Le public a souvent du mal à répondre à Turcan…
On soufre du syndrome du Sud et aussi de la proximité avec l’OM, qui vampirise tout. On doit travailler sur l’image et l’attractivité du National. Je pense que l’on peut avoir un regain d intérêt pour ce championnat. On s’est rendu compte que si on travaille pour faire venir du monde, que si l’on redonne une image positive et qu’en plus on a des résultats, alors forcément, ça suscite la curiosité et l’envie de venir. Je vous garantis que l’image du club est en train de changer chez les Martégaux. Dans le public, il y a majoritairement des gens qui ne sont pas de Martigues. On a besoin de développer l’intérêt du National dans la population locale. On a vu la saison passée, contre GOAL FC, que l’on savait mobiliser; on a eu énormément de monde au stade. On peut redonner aux gens l’envie de revenir, parce que ce stade est magnifique, un peu à l’anglaise. Les gradins ne demandent qu’à être remplis.

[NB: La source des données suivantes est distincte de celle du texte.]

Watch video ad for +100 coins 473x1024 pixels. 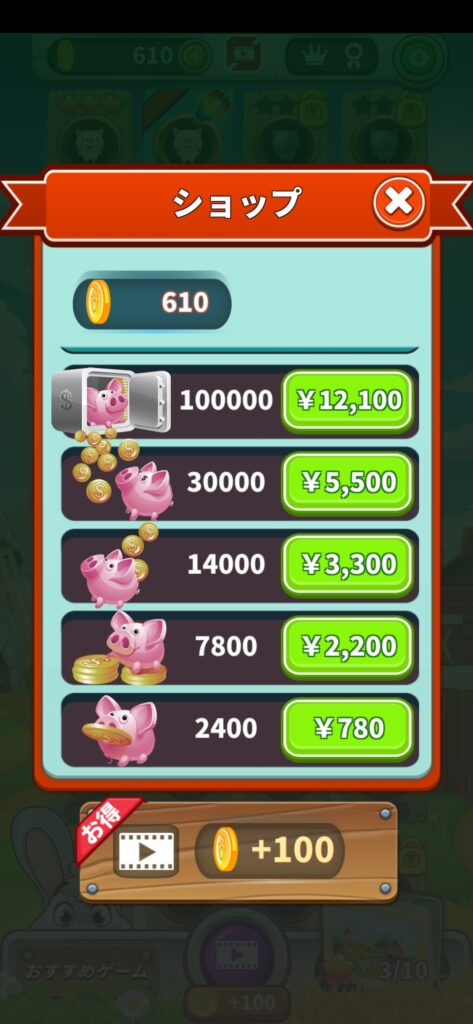(x=238, y=852)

La place de Martigues, c’est où ?
On est le 6e club du sud, si on ne tient pas compte des clubs corses. Devant nous, il y a l’OM, Monaco, Nice, Montpellier et Nîmes. Nous, on doit avoir conscience de cela. On tire dans cette catégorie, on doit le montrer au monde du football. Pour voir du haut niveau en L1, on va à l’OM, pour voir du foot de haut niveau en L2, on va à Nîmes et on peut aussi aller voir du National à Martigues.
En 2019, vous aviez dit que, pour le centenaire de 2021, vous vouliez retrouver le National : vous êtes en retard d’un an…
Oui mais à cause du Covid, j’ai été pendant deux ans le président d’un club de foot où l’on n’a pas pu jouer au foot ! C’est du 8e degré bien sûr ! Je ne me suis occupé que de la comptabilité, des finances. Je suis allé chercher de l’argent ! Et finalement, j ai été récompensé avec une accession cette année !
Président du FC Martigues, c’est difficile ?
Oui, d autant que je suis un peu atypique, je ne mets pas d’argent, même si je suis complètement investi dans mon engagement. Je suis bénévole. Je travaille aujourd’hui à la Métropole Aix-Marseille-Provence. J’ai de la chance car je suis bien entouré au club. On m’avait mis en garde contre le milieu du foot, on m’avait dit que les gens étaient individualistes et pas intelligents, j’ai trouvé l’inverse de tout cela. Au FCM, je vis plein de moments de bonheur. Le foot est un monde rempli d’émotions. C’est un refuge, car dans la vie de tous les jours, on a de moins en moins de moments d’émotion. J’ai essayé de mettre des règles en place, comme celle de rester dans notre bulle. La saison passée, ça nous a réussi quand on avait 12 points de retard sur GOAL FC, on n’a rien dit, on a bossé, alors que tout le monde parlait de GOAL. En fait, moins on parle de nous, mieux c’est. On se protège. Et on a tous le même discours. C’est ça qui fait notre force.